#### Exercise aim:
Lay out the stretch of data from the line containing "y). This screenshot has height=728, width=2576." through the line containing "coordinates (97, 156).", both included, as a Markdown table with the columns Row and Text. Give each non-blank line its own numbered row and leave out blank lines.

#### Material for the task:

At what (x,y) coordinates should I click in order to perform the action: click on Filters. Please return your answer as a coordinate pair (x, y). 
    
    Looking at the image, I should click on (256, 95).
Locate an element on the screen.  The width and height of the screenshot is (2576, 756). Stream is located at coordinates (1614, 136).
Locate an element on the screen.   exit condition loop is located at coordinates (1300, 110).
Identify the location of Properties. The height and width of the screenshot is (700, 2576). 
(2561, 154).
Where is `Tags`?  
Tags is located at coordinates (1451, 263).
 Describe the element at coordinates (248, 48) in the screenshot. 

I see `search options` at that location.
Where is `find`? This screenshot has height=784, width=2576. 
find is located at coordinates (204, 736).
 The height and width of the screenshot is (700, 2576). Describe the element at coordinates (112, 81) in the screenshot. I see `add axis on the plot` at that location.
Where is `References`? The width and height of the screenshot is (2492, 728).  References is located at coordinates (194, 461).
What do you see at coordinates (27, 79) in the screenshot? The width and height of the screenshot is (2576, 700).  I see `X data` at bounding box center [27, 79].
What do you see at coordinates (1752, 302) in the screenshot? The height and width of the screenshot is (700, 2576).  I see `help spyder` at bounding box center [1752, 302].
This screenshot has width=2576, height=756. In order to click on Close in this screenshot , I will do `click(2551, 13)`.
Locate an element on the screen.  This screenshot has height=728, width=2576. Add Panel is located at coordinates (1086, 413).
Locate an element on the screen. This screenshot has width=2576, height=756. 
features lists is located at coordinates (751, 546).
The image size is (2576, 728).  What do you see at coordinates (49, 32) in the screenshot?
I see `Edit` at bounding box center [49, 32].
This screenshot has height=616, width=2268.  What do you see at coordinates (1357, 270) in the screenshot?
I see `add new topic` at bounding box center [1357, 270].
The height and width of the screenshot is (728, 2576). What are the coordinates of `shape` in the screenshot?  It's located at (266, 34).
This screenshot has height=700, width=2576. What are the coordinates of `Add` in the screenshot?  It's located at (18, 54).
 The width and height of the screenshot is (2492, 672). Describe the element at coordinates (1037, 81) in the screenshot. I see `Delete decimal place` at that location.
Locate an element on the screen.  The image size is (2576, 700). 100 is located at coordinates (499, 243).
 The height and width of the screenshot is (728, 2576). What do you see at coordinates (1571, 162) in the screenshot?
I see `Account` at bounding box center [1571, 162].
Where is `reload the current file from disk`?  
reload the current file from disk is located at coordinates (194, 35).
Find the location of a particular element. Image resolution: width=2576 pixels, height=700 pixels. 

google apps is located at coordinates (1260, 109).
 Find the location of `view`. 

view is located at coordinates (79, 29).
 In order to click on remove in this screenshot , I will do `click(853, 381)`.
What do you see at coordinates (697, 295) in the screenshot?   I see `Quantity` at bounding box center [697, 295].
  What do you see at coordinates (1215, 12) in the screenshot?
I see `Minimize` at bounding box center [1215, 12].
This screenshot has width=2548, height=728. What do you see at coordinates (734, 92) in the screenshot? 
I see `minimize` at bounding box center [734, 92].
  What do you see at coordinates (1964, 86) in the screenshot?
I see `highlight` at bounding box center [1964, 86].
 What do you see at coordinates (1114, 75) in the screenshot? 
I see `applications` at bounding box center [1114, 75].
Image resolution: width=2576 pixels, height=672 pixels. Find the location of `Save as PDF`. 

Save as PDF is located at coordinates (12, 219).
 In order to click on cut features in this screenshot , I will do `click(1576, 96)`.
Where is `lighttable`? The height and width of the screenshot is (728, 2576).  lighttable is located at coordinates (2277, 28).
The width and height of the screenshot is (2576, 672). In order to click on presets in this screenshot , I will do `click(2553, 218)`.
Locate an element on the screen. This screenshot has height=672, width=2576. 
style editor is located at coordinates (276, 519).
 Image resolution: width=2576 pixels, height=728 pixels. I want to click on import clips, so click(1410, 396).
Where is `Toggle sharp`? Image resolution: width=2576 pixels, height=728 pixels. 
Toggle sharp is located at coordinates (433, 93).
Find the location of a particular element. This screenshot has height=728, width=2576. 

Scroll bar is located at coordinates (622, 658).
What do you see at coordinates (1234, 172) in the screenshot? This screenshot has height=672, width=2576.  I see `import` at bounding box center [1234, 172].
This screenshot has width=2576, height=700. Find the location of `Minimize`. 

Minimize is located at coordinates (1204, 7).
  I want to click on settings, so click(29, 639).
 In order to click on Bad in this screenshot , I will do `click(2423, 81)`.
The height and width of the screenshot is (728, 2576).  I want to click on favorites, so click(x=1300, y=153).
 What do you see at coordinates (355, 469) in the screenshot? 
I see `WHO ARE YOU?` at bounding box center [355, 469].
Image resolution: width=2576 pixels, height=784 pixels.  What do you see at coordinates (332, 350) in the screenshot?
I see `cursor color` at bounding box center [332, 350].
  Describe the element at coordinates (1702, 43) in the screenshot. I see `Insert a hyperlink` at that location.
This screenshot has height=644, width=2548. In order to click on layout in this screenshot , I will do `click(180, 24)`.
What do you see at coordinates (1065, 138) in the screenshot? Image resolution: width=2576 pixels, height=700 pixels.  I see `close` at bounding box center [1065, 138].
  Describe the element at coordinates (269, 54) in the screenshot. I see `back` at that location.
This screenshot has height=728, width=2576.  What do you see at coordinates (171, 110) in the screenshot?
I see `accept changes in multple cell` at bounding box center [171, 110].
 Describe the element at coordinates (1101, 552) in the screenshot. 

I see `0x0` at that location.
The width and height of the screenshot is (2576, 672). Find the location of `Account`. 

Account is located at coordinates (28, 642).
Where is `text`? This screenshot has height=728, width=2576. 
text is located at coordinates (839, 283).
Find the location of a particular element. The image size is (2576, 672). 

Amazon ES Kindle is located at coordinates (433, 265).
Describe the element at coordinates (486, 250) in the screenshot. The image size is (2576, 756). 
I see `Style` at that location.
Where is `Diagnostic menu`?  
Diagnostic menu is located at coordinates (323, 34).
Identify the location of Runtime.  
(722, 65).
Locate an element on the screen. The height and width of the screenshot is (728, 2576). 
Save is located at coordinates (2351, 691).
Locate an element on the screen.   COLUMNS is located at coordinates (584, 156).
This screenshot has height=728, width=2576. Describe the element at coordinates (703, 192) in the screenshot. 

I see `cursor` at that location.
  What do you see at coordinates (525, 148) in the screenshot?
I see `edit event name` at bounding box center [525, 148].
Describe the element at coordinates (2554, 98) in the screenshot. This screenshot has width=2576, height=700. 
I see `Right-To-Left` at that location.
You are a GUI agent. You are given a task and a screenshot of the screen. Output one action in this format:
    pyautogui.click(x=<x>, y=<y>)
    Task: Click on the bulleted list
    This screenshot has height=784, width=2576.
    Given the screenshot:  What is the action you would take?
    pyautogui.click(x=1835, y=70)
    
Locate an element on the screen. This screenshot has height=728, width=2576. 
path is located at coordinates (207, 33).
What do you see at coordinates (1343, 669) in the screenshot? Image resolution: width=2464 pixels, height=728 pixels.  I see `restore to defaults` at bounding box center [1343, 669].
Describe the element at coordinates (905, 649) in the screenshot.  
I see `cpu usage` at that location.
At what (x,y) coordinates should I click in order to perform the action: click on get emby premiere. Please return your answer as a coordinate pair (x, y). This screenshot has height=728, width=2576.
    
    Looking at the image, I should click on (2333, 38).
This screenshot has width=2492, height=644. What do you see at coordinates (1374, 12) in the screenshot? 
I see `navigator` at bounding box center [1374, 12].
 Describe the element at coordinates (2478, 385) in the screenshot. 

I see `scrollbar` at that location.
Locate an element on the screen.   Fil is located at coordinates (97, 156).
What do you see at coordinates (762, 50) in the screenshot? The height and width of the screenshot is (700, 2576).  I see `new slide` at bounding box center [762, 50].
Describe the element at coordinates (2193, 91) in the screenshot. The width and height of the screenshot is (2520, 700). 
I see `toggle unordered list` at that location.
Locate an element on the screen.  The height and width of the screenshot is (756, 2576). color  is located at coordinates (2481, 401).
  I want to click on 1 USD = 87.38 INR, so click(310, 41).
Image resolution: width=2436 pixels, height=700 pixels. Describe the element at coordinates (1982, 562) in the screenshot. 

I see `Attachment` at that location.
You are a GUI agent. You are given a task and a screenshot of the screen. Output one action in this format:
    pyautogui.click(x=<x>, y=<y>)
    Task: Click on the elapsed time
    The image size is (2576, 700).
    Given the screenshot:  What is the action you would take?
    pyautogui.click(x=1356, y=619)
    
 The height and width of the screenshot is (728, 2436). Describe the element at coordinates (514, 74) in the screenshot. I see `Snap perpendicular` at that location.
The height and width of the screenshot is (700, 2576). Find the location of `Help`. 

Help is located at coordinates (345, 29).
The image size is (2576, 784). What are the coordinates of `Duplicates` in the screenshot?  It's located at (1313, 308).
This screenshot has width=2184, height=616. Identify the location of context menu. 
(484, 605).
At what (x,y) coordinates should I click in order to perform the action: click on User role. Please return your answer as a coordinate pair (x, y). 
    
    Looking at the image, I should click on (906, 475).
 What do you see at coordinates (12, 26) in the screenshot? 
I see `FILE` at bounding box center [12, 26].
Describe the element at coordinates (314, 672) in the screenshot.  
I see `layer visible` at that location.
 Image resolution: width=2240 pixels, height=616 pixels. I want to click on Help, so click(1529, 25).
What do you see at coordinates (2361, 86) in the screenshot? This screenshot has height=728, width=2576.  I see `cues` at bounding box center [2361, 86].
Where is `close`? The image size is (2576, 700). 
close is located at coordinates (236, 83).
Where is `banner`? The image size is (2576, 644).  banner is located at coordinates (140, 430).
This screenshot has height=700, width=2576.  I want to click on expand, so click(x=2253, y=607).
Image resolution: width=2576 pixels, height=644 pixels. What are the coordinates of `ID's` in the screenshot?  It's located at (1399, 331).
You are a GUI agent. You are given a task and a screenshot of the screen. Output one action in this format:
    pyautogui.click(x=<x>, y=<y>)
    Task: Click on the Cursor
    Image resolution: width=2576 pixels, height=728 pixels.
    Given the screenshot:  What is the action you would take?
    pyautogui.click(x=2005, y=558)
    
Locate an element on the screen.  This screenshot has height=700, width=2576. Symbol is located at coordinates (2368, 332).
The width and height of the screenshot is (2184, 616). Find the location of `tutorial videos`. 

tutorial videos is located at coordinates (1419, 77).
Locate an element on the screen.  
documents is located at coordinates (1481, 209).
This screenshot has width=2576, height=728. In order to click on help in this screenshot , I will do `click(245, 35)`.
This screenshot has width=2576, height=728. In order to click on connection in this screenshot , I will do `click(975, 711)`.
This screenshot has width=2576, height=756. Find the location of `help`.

#### Task solution:
| Row | Text |
|---|---|
| 1 | At what (x,y) coordinates should I click in order to perform the action: click on get emby premiere. Please return your answer as a coordinate pair (x, y). This screenshot has height=728, width=2576. |
| 2 |     Looking at the image, I should click on (2333, 38). |
| 3 | This screenshot has width=2492, height=644. What do you see at coordinates (1374, 12) in the screenshot?  |
| 4 | I see `navigator` at bounding box center [1374, 12]. |
| 5 |  Describe the element at coordinates (2478, 385) in the screenshot.  |
| 6 | I see `scrollbar` at that location. |
| 7 | Locate an element on the screen.   Fil is located at coordinates (97, 156). |